I. Overview
Unlike other personal injury claims, the calculation of damages in an MVA claim is heavily governed by legislation.
To understand the current principles applicable to assessing damages in an MVA claim, it is helpful to review the evolution of auto insurance legislation in Ontario. Below is a brief overview various regimes, followed by a discussion of the current framework for assessing MVA damages claims.
II. The Evolution of Auto Legislation in Ontario
Full Tort Rights (Pre-June 22, 1990)
- very limited no-fault benefits available from plaintiff’s own insurer
- no restrictions on the plaintiff’s right to sue for either personal injuries or property damage to an automobile
OMPP (Accidents from June 22, 1990 - Dec. 31, 1993)
- section 266, Insurance Act
- restricted tort actions in return for higher no-fault benefits
- introduced the ‘protected defendant’ defined as the owner, operator or a person present at the incident
- threshold to sue protected defendant required a serious, continuing physical impairment
- if the threshold was met, there were no restrictions on general damage or income loss claims
- eliminated the right of action for property damage claims between two insured automobiles
Bill 164 (Accidents from Jan. 1, 1994 - Oct. 31, 1996)
- sections 267 - 267.4
- weakened threshold by removing the permanent requirement and including psychological impairments
- eliminated right to sue for all economic loss in exchange for extremely generous no-fault benefits (including 90% of net income loss with a $1,000 weekly maximum and $1 million limits for med/rehab.)
- introduced ‘deductibles’ on general damages if the verbal threshold was met: $10,000 for injured plaintiff; $5,000 for FLA (amounts indexed)
Bill 59 (Effective November 1, 1996)
- begins at section 267.5
- threshold strengthened to require:
- permanent serious disfigurement; or
- permanent serious impairment of an important physical, mental or psychological function
- deductible increased to $15,000 for injured plaintiff; $7,500 for FLA
- right to sue for economic loss restored with restrictions:
- no income loss recoverable for first week of disability
- pre-trial income loss recoverable at 80% of net income loss
- important: there are no statutory restrictions on post-trial income loss - recoverable at 100% of gross (common law restored)

· · · · · · ·

--- EXERCISES TO COMPLETE ---
A. Sum up the overview of Ontario auto insurance legislation in two sentences.
B. Pick up the overview of Ontario auto insurance legislation after its last line and continue it.
The listing isn't needed for this.

--- LISTED RECORDS ---
· · · · · · ·

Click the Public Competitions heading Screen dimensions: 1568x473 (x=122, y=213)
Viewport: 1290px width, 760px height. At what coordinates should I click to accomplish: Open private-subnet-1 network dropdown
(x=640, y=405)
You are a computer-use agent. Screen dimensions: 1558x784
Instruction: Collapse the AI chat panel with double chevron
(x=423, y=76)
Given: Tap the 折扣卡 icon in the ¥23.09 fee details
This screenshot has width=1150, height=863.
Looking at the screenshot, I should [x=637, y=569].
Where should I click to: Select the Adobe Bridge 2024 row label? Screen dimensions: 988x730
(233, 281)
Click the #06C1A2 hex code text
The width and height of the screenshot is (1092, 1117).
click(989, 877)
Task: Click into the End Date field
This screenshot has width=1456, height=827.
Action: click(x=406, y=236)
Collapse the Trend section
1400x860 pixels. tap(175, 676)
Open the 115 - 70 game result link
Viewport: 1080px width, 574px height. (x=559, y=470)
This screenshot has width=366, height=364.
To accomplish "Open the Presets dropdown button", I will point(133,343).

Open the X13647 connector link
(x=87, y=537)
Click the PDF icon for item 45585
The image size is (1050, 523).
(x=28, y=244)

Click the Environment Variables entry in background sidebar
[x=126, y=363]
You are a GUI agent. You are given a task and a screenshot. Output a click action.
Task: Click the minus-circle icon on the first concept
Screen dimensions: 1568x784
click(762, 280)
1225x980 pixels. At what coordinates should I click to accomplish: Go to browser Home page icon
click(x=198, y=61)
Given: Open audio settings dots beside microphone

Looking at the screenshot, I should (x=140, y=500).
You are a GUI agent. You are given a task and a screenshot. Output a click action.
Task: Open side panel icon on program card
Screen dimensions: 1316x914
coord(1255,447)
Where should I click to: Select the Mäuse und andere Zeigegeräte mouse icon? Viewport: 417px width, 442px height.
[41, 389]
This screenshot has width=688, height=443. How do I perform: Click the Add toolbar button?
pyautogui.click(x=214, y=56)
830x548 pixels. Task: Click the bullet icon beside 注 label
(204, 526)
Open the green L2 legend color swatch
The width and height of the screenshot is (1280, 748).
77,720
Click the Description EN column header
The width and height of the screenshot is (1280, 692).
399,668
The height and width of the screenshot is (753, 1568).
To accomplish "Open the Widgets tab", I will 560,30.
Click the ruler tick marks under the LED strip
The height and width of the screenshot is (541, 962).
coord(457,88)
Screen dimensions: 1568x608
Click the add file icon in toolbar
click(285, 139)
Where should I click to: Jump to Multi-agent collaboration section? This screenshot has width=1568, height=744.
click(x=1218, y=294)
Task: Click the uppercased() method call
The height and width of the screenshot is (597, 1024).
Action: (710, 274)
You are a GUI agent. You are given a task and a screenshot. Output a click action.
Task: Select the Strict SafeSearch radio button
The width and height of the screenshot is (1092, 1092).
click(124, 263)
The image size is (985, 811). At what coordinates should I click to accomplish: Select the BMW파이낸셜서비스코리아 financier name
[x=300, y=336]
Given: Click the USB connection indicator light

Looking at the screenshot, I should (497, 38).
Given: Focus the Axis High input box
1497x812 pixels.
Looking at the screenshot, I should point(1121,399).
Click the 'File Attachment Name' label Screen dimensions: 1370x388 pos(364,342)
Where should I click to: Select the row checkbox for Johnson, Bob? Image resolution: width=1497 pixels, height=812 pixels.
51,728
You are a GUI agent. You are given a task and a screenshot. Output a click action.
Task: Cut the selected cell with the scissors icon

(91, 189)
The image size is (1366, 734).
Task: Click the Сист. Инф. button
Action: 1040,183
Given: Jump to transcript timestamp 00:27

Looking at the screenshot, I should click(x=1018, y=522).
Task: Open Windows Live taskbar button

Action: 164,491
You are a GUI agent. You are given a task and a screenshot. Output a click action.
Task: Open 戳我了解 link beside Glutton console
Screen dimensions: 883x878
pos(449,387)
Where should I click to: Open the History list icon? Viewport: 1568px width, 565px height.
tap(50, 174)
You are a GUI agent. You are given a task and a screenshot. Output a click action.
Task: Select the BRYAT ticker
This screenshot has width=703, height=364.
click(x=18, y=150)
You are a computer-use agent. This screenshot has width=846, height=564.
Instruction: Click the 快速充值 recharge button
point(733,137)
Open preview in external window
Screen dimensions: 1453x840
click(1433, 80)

· · · · · · ·

--- OUTPUTS IN ORDER ---
A. Damages in Ontario MVA claims are heavily governed by legislation, which moved from full tort rights before June 22, 1990, to the OMPP and Bill 164 regimes, which restricted the right to sue in return for higher no-fault benefits. Bill 59, effective November 1, 1996, strengthened the threshold to permanent serious disfigurement or impairment, raised the deductibles to $15,000 and $7,500, and restored the right to sue for economic loss with restrictions.

B.
- right to sue for health care expenses restored for “catastrophic injuries”
- reductions in levels of accident benefits; high levels retained for catastrophic injuries
- Income Replacement Benefits reduced to 80% of net with a weekly maximum of $400
- collateral benefits deductible from tort award (accident benefits, LTD payments)
- Important: collateral benefits only deductible for pre-trial period. Tort defendant must pay full future loss and provided with an assignment of the plaintiff’s future collateral benefits, or plaintiff to hold in trust for defendant
- procedural requirements for tort actions, including notice to tort defendant and provision of certain information before prejudgment interest begins to run (see Ont. Reg. 461/96)
Amendments to Section 267.5
Bill 198 (October 1, 2003)
- threshold requirements defined by Regulation intended to address watering down by courts (sections 4.1 - 4.2, Reg. 461/96):
- To be “serious” the impairment must:
- substantially interfere with plaintiff’s ability to work in regular employment, continue career training; or
- “substantially interfere with most of the usual activities of daily living, considering the person’s age.”
- An “important” function is defined to be:
- a function necessary to perform the essential tasks of the persons usual employment, career training; or
- necessary for the person to provide for own care or well-being;
- important to the usual activities of daily living, considering the person’s age.
- A “permanent” impairment is defined as:
- Continuous since the accident without a likely substantial improvement with any recommended treatment.
- deductible increased to $30,000 for injured plaintiff; $15,000 for FLA
- no deductible for general damages awards over $100,000 or over $50,000 for the FLA claimant
- the deductibles do not apply in the case of death which results directly or indirectly from the accident
- optional coverage available to reduce deductible (payable by plaintiff’s own insurer)
- health care expenses are recoverable for all claims (catastrophic and non-catastrophic)
- amendment to eliminate additional exposure of non-protected vicariously liable defendant (response to Vollick decision in which defendant employer was found to be unprotected in its capacity as employer, even though it was the owner of the defendant vehicle)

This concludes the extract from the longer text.